> [Instructions for the task]
From the records below, return every line containing the word "Incentive".

> [Supplied data]
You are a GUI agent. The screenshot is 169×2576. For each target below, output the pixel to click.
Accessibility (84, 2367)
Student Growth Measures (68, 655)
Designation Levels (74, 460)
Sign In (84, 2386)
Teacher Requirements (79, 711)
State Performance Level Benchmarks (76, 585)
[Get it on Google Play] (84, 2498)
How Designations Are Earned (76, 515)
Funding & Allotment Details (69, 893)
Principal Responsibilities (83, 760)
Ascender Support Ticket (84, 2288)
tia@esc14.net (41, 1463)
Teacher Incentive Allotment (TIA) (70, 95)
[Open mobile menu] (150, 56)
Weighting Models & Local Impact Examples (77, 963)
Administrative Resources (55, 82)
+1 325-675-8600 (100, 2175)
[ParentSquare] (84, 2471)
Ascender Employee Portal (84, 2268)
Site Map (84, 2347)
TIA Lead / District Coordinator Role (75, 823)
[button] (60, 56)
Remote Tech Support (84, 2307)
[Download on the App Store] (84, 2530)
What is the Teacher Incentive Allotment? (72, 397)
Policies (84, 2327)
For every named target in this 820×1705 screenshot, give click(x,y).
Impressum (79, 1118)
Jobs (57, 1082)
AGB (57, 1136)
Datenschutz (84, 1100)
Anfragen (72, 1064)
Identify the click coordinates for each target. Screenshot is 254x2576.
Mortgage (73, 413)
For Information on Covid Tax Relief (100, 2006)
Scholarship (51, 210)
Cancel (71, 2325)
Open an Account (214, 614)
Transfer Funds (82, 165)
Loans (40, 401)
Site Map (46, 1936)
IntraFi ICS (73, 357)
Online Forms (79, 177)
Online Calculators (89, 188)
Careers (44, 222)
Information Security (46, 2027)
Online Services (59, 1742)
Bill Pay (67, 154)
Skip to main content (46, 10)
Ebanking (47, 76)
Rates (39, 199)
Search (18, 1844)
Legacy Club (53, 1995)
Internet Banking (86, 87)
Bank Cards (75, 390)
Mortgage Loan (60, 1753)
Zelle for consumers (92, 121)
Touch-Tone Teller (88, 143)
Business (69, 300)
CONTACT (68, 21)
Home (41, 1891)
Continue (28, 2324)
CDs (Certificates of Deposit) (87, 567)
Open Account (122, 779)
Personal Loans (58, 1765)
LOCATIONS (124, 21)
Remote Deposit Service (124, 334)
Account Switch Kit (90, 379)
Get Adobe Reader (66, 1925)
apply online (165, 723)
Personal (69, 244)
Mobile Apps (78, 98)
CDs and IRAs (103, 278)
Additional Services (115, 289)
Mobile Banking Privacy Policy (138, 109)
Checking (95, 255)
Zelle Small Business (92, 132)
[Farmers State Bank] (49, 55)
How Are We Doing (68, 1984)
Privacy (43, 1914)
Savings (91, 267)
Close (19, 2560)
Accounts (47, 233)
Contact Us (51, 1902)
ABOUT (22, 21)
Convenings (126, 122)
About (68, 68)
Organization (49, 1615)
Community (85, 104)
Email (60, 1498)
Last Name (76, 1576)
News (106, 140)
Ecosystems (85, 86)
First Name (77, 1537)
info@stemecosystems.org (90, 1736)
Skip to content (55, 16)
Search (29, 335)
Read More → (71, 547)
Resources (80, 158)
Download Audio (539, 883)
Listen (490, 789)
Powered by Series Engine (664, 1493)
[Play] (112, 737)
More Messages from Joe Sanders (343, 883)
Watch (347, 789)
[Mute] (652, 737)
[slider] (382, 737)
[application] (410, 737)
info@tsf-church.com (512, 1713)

> [Result of the task]
Teacher Incentive Allotment (TIA) (70, 95)
What is the Teacher Incentive Allotment? (72, 397)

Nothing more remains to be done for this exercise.